Die ökologischen und wirtschaftlichen Folgen der Meeresverschmutzung sind immens. Viele Tiere verfangen sich in Netzen oder Seilresten, fressen Plastik, das ihren Verdauungstrakt verstopft, und verenden qualvoll. Auch für Menschen stellt der Müll ein Gesundheitsrisiko dar. Denn Plastik reichert Schadstoffe an, die – über Fische und Meeresfrüchte – letztlich auch auf unseren Tellern landen können.
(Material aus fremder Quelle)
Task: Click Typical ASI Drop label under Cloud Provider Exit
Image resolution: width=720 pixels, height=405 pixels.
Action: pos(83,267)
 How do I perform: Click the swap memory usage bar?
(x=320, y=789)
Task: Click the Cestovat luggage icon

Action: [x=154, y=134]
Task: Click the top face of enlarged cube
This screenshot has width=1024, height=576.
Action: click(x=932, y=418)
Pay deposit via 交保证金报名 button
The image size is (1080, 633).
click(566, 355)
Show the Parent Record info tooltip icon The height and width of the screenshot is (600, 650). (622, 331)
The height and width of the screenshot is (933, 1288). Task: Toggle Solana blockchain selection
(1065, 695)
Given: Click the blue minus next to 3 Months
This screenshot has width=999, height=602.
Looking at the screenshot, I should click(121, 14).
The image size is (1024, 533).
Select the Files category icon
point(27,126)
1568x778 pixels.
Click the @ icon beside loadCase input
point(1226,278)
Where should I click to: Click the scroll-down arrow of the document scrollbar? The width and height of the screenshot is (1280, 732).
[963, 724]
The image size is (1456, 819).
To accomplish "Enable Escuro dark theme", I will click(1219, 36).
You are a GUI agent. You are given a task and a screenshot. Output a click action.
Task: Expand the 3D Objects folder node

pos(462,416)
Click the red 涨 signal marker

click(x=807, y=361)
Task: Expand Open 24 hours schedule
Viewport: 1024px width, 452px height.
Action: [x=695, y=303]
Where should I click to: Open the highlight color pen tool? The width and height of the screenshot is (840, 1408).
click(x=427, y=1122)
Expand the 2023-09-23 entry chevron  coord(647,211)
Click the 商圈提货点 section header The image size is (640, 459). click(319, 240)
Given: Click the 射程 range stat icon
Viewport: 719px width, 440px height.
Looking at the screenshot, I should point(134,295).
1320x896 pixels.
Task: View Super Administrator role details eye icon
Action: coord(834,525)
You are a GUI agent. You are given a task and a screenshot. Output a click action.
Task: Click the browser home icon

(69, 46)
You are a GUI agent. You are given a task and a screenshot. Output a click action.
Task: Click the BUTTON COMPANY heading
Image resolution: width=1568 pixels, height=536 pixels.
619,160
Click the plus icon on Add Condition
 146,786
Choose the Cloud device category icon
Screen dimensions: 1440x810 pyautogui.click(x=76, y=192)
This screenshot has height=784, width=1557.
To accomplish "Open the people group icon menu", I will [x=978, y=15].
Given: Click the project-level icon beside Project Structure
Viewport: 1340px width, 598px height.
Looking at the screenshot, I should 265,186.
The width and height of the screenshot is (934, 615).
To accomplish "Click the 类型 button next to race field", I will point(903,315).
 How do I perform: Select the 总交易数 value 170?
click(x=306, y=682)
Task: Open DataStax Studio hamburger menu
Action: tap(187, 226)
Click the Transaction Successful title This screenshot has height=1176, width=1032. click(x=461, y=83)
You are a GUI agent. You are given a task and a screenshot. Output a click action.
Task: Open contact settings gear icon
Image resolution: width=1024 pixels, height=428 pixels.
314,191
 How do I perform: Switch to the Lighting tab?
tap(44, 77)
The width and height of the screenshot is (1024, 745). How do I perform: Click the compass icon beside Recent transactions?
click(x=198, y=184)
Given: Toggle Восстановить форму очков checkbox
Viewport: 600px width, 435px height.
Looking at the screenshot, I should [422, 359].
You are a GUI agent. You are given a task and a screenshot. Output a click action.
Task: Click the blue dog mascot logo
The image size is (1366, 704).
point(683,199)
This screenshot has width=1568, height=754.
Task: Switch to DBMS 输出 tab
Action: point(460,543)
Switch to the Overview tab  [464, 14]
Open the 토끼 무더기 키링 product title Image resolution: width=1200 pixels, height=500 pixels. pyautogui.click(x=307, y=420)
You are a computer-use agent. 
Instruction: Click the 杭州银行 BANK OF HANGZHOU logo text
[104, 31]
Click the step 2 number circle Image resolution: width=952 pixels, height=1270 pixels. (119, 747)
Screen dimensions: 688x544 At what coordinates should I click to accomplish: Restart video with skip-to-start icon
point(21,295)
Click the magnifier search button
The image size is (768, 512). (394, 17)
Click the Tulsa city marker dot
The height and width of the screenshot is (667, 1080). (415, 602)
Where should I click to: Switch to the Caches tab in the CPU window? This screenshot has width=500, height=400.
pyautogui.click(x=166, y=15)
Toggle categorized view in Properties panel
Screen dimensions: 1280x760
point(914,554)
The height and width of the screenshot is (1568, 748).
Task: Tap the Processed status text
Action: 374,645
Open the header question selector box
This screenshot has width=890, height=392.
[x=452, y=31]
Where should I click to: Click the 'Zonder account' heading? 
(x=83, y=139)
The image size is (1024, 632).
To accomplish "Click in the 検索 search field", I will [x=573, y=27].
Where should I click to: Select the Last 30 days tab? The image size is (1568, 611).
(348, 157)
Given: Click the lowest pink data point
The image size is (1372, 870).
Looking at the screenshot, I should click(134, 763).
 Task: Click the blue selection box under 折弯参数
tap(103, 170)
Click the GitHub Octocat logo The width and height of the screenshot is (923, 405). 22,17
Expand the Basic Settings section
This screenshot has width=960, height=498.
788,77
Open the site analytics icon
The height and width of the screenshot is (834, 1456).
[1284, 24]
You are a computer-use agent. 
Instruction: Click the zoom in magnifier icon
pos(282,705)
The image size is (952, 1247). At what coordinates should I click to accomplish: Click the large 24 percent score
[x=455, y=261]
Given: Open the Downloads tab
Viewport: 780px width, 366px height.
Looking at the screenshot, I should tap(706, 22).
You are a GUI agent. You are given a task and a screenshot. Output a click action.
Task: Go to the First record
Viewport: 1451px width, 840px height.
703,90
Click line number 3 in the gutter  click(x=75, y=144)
Auch die Küstenkommunen wenden Jahr für Jahr erhebliche Mittel auf, um Strände vom Müll zu reinigen.
»Fishing for Litter ist ein wichtiger Baustein zur Reduzierung von Meeresmüll. Darüber hinaus müssen wir auch dringend die Ursachen der Verschmutzung effektiver bekämpfen. Bund und Länder sind hier weiter in der Verantwortung: Wir brauchen bessere Strategien, um Einträge von Müll ins Meer zu vermeiden, bessere Kontrollen, mehr Ressourceneffizienz, langlebigere Produkte und insgesamt weniger Plastik und Verpackungen«, so NABU-Präsident Olaf Tschimpke.
Hintergrund:
Das Projekt »Fishing for Litter« wurde im Jahr 2011 vom NABU gemeinsam mit schleswig-holsteinischen Fischern ins Leben gerufen. Seit dem heutigen Donnerstag sind insgesamt 14 Häfen an der deutschen Küste beteiligt. Bis heute wurden rund 20 Tonnen Müll durch die deutsche Küstenfischerei aus den Meeren geholt.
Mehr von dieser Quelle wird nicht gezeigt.